In his own words Krgovich explains:

Since 2002 I’ve been putting out albums. I haven’t counted how many, but 16 year’s worth anyway. I guess what makes “OUCH” stick out in the pile is the fact that it’s a breakup album: a concept as old as the hills but completely new to me. Up until last year I’d never fallen in love or experienced a broken heart. Not even close really. I can’t believe heartbreak is a thing that happens to pretty much everybody! It’s so wild! Maybe the wildest thing besides having a baby or death! No wonder I managed to avoid it for so long. I don’t think I could have handled it.

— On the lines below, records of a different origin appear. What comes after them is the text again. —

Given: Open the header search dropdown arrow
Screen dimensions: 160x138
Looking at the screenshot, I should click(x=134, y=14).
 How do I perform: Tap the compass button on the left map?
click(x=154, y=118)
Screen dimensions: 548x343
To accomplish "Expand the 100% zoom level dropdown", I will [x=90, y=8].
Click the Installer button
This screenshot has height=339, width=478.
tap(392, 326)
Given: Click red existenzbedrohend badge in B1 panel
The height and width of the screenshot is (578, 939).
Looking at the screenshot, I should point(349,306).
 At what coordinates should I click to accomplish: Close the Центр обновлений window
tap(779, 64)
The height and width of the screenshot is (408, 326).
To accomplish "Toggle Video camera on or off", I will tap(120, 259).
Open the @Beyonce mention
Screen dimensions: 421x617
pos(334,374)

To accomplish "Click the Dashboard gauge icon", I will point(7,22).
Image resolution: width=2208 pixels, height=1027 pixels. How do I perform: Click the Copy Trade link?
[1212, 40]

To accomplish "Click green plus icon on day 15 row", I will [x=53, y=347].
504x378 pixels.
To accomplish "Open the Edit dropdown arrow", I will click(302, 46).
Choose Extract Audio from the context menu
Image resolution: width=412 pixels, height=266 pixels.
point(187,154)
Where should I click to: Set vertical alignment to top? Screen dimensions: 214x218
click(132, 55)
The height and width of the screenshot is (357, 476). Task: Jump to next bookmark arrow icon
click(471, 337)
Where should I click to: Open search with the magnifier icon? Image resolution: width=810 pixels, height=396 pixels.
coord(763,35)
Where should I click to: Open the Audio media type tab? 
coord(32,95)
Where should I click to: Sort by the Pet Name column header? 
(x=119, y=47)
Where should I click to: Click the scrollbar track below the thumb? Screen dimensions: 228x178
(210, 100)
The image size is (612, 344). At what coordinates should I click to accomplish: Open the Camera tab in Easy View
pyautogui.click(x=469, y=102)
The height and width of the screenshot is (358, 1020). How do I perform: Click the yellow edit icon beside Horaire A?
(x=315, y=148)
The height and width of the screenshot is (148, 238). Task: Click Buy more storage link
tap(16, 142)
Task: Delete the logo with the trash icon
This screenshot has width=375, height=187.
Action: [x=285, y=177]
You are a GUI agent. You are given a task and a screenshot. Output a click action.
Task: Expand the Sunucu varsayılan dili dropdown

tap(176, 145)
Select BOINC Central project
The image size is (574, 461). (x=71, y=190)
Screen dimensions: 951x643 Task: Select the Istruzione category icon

I got dumped in the spring of 2017, in a way that made the whole, brief but potent relationship suddenly seem like a bit of a joke. But then some deep, churning, real emotions started to happen and life became hilariously heavy and impossible feeling. The next morning I remember waking myself up before my alarm sobbing loudly into the room. I was in hell, but was also somewhere rolling my eyes at the absurdity of how “on the nose” all this was - Grappling with these primal, teenager-y feelings as a person in their mid-thirties! A person who in many ways knows who they are! A person who’s already had their Saturn Return! All of it!

At the time I hadn’t written any new songs in almost three years. Then, in short order, while at work pathetically pushing a lawn mower, eyes red and bleary, I heard a melody and the first line of something and then the second line and on and on. For weeks I compulsively made up these songs, mainly at work in my head, it was all surprising and extremely comforting. I’d go home and quickly thumb them out on the piano, usually just out of the shower, dripping, wearing a towel, drinking a beer, feeling like a true piece of shit.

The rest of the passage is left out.